2)   Rest of Varta’s business does not grow much – undeserving of a high multiple

·       Varta’s rich valuation today is predicated on high growth in TWS batteries. When this comes to an end, we believe the overall business deserves a lower multiple because of low growth in its consumer and hearing aids segments. 

·     Consumer batteries grow low-single-digits. While it is a stable business, the business was recently acquired from Energizer for ~4.5x EBITDA/10x NI, reflecting relatively unexciting growth prospects.

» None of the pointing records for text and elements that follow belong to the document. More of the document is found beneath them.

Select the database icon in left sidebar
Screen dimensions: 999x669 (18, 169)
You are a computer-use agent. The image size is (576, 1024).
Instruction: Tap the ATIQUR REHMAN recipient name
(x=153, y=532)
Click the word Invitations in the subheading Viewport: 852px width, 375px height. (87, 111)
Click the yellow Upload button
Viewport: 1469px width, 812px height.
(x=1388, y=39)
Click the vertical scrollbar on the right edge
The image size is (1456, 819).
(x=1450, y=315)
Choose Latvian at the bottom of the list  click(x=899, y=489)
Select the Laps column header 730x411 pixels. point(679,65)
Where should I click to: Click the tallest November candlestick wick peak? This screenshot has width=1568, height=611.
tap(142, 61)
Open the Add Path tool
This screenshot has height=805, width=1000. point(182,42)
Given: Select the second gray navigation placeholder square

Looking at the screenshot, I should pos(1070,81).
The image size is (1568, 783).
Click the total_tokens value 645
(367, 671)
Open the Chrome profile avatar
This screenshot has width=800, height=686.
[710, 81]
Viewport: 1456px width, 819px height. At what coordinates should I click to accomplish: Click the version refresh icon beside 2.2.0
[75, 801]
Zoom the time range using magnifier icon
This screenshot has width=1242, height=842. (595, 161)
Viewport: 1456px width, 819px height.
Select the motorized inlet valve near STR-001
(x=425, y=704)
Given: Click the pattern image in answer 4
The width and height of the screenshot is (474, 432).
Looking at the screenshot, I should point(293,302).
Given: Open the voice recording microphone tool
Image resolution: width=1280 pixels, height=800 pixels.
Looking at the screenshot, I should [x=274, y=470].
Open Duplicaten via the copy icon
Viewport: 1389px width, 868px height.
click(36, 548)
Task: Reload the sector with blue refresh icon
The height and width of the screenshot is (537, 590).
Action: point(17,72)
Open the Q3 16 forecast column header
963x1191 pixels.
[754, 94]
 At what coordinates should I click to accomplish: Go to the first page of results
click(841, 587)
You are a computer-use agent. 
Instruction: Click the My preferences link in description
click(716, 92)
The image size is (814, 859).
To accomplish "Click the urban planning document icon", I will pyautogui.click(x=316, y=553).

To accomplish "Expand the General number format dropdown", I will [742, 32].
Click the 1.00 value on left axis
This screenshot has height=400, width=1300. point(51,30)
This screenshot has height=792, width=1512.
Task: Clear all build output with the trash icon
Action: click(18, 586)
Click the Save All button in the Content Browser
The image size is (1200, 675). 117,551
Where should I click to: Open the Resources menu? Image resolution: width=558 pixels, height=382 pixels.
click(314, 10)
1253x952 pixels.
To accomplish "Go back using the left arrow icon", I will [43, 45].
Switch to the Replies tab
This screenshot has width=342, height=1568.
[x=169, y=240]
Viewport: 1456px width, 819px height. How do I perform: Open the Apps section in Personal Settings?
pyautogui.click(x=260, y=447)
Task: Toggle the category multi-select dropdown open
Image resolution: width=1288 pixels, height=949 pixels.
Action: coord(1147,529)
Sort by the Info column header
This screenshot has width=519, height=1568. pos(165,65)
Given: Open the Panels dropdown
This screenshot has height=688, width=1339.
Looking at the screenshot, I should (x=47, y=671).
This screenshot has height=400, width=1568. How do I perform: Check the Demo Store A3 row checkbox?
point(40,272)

·     Hearing aid units have grown mid-single digits but the rapid shift to rechargeable batteries shrinks the market for Varta as the price of a single rechargeable battery is less than those of disposables over the life of the hearing aid (typically 4 years). We expect this business to enter sustained decline in the next few years. Rechargeable hearing aids have recently crossed 50% market share and are continuing to rapidly gain share. We expect the installed base consumption to move meaningfully to rechargeables over the next several years at which point we believe the market is unlikely to place a big multiple on this business. 

 

 

I do not hold a position with the issuer such as employment, directorship, or consultancy.
I and/or others I advise hold a material investment in the issuer's securities.

Catalyst

        Increased multi-sourcing at Varta’s existing customers – especially Apple (only one still single sourced). We think it is very likely with the new Airpod models coming out in early 2021.

·      Increased price competition as Chinese/Korean competitors ramp up supply.

·      Possible declines in hearing aid batteries as rechargeable’s significantly cut consumption of disposable batteries.